● RECORDS TO USE
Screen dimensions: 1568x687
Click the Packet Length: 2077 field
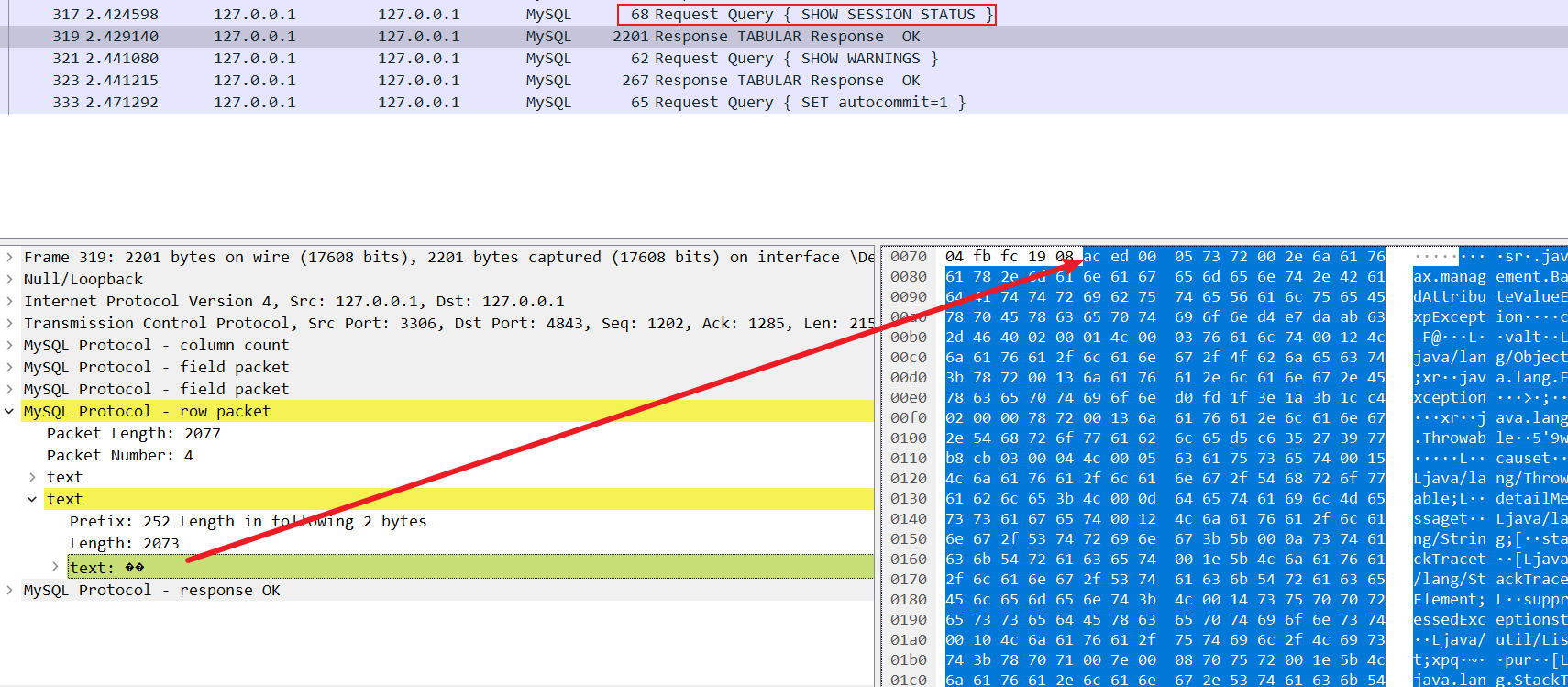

--

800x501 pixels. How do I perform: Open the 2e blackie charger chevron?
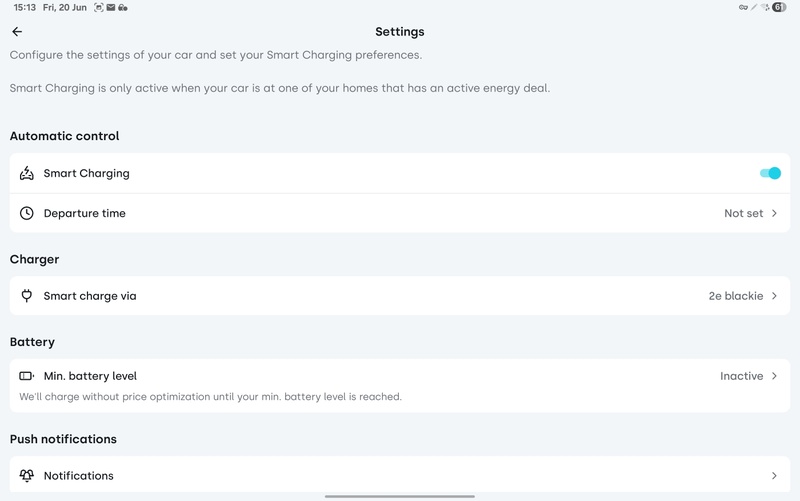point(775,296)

* * *

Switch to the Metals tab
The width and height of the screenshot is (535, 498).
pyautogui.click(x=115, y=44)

● WORK TASK
In the entries above, the lines from the one bearing "Screen dimensions: 1568x687" up to and including the one bearing "Click the Packet Length: 2077 field" should be transcribed exactly; no other line is wanted.

● RESULT BELOW
Screen dimensions: 1568x687
Click the Packet Length: 2077 field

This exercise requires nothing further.